Заглянув в свою келью, монах сложил в заплечную суму висевшие на стене сушеные травы, топленый барсучий жир, еще какие-то снадобья в плетеных березовых туесах. Выйдя на двор, обратился к гостям:
- Я готов, братие! - И предупредил послушников: - Вернусь завтра к обедне.
Не так уж и далеко было идти до Паш-озера по хундольской дорожке мимо Черного озера, вдоль болотины, дальше - берегом неширокой Сарки-реки, а там уже и вон они, селища пашозерцев. Зимой на лыжах по охотничьим тропкам и не один раз можно было туда-сюда сбегать, от обители до Паш-озера. Сейчас, правда, болот по пути много, но и так идти недолго, к ночи вполне можно добраться, к тому же ночи сейчас стояли светлые.
Юкса - молодой веселый парень - метался в бреду, горячий, как угли. Прочитав про себя молитву, Никифор подержал его за руку, приподнял пальцами веки, оглянулся.
- Хорошо бы положить его в отдельную хижину, и чтоб никто туда не входил, кроме того, кто ухаживает за больным.
- Сделаем, как скажешь, - согласно кивнул Сагарм и, отвернувшись, тут же отдал распоряжения слугам.
Никифор наклонился ближе к больному, приложив ухо к груди, послушал дыхание.
- Я дам ему отвар и оставлю вам травы, - распрямившись, произнес он. - Кто пользует больных в селении? По-прежнему старая Аньша?
- Она.
- Пусть. Трав и Аньша знает изрядно. Если Юкса не умрет до утра - значит, будет жить.
Юкса не умер. Наоборот, напоенный отварами, уснул, дыхание его было еще слабым, но уже не таким прерывистым, как прежде. Сагарм радовался.
- Не знаю, как и благодарить тебя, Никифор!
- Благодарите Господа. И не забудьте натереть болящего на ночь барсучьим салом.
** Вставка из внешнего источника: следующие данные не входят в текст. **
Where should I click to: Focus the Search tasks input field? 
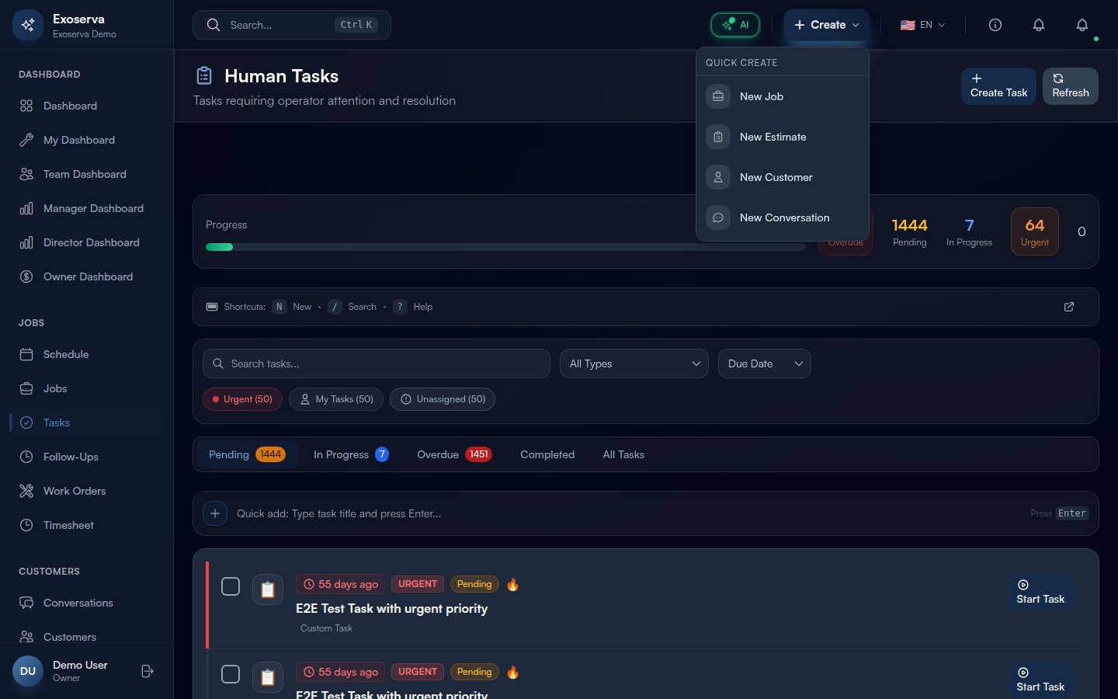[x=377, y=363]
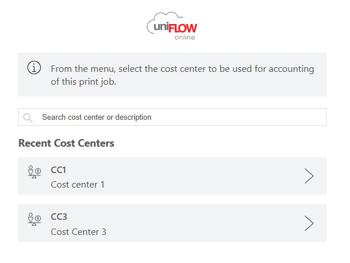Click the 'Recent Cost Centers' heading
Image resolution: width=350 pixels, height=263 pixels.
67,143
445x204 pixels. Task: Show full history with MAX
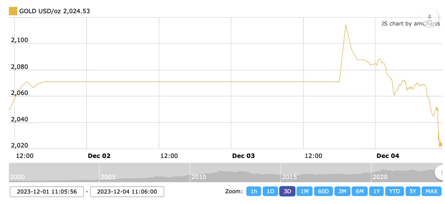coord(431,191)
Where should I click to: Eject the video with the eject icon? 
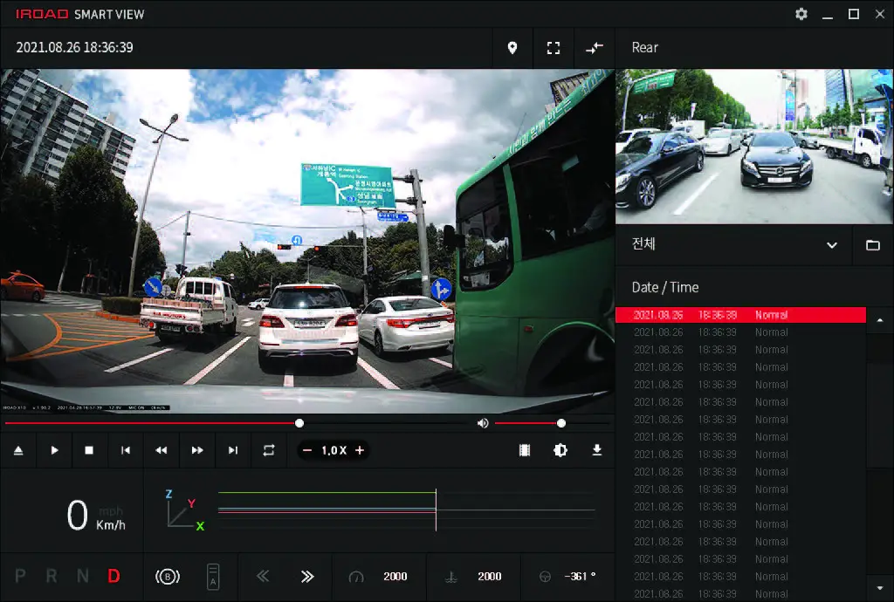coord(19,450)
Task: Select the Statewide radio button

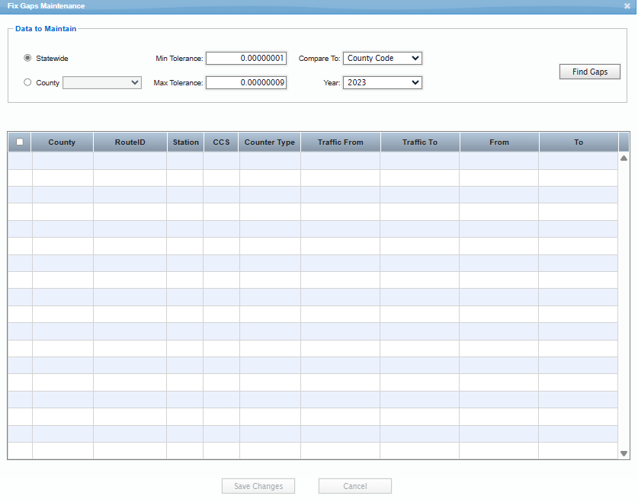Action: 27,58
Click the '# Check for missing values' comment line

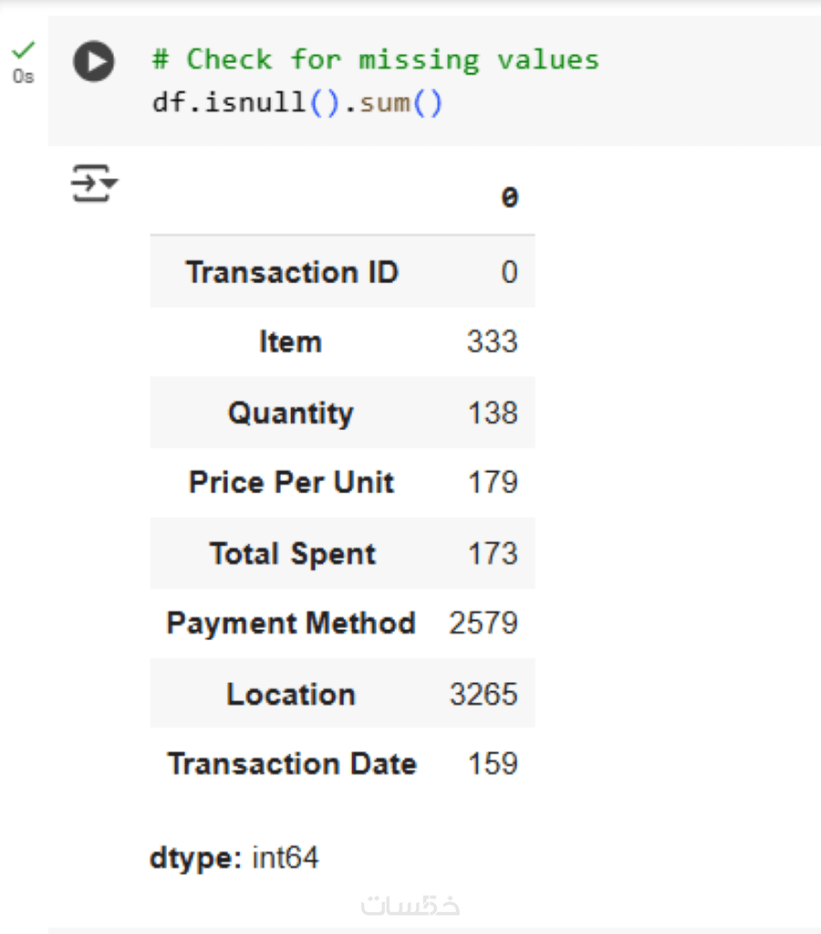click(375, 60)
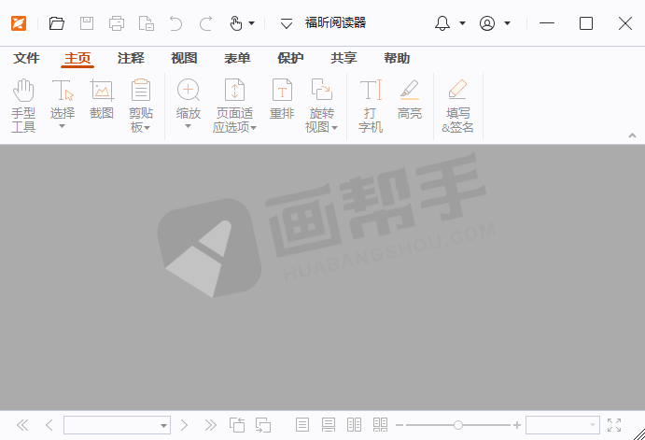
Task: Click the open file folder icon
Action: [57, 23]
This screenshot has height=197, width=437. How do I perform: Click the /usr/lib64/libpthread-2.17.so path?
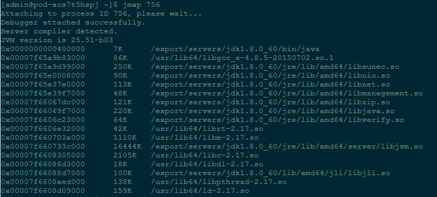click(x=219, y=182)
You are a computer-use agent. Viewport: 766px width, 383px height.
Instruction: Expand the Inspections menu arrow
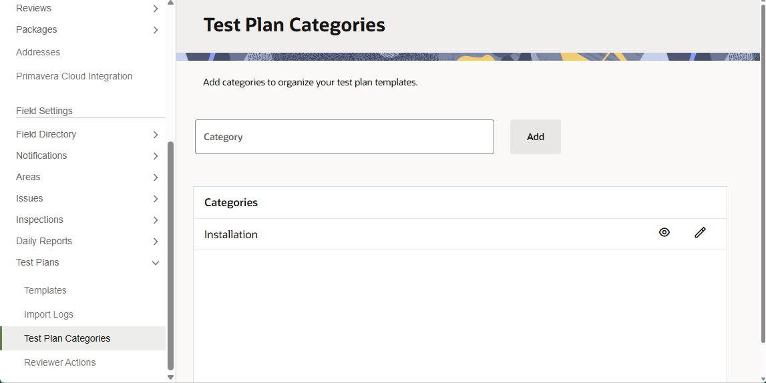tap(156, 220)
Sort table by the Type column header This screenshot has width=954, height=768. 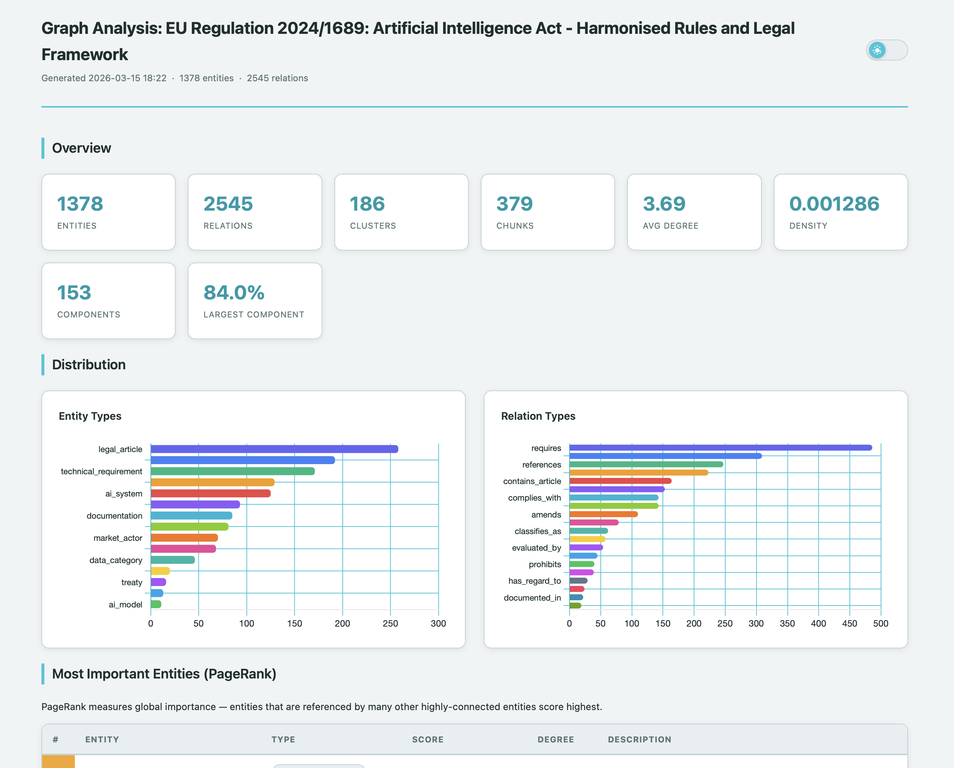[x=283, y=739]
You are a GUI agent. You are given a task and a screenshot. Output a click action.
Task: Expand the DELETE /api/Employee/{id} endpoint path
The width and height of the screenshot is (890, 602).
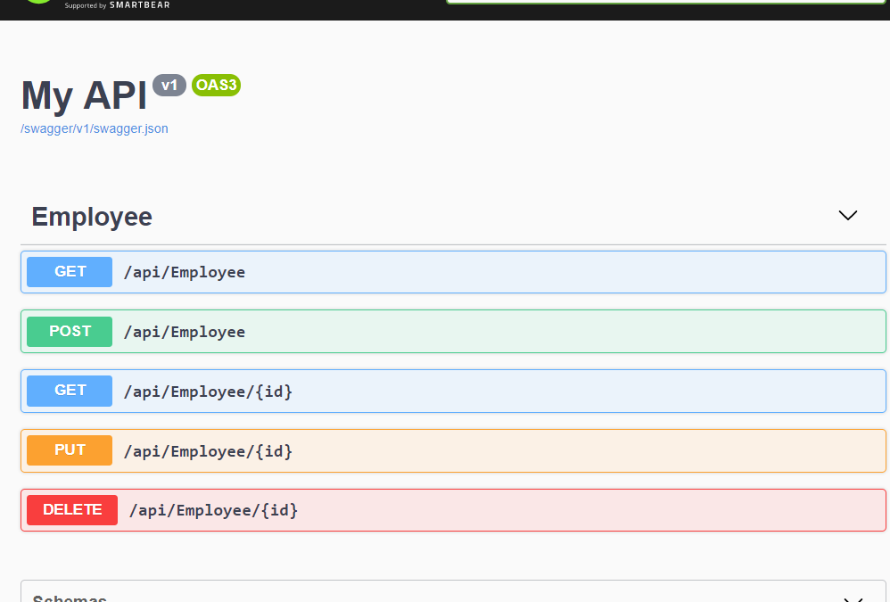tap(213, 510)
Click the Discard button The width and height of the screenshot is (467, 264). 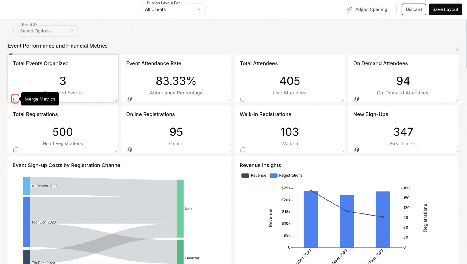[x=414, y=9]
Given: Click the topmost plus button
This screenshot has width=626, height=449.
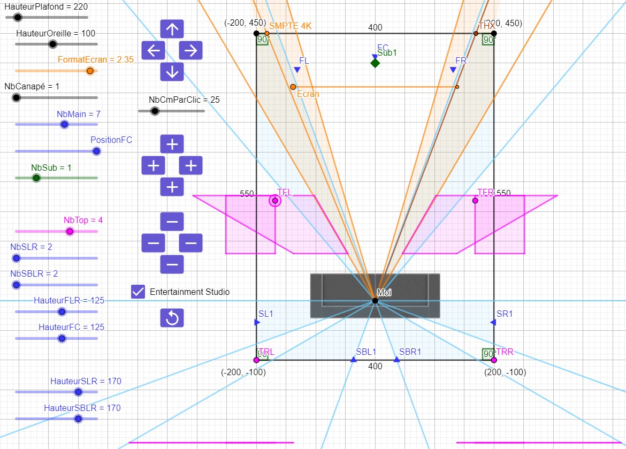Looking at the screenshot, I should pyautogui.click(x=172, y=144).
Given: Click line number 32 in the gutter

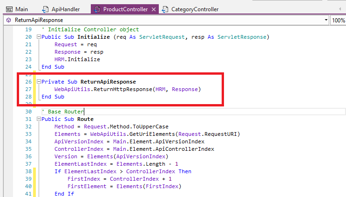Looking at the screenshot, I should 28,127.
Простившись с пашозерцами, Никифор перекрестился и направился в обратный путь. Шел не спеша, наслаждаясь утренней свежестью, запахом сладких луговых трав и первыми лучами солнца. Выйдя к Черному озеру, повернул, огибая Хундолу и таким образом укорачивая себе путь. Внезапный порыв ветра принес свежий запах пожарища, Никифор повертел головой, увидав поднимающийся за лесом дым, резко прибавил шагу. Вот и болотце, ручей, озерко… А вместо обители - догорающие головни и трупы послушников. Все восемь, они лежали головами в сторону озера Злого духа.
Глава 11
НА ЖИВЦА
Июль-август 868 г. Южное Приладожие
Мы несколько иначе смотрим на разбои, упоминаемые летописцем… Отождествление их с классовой антифеодальной борьбой нам представляется натяжкой, данью концепции о феодальной природе Киевской Руси.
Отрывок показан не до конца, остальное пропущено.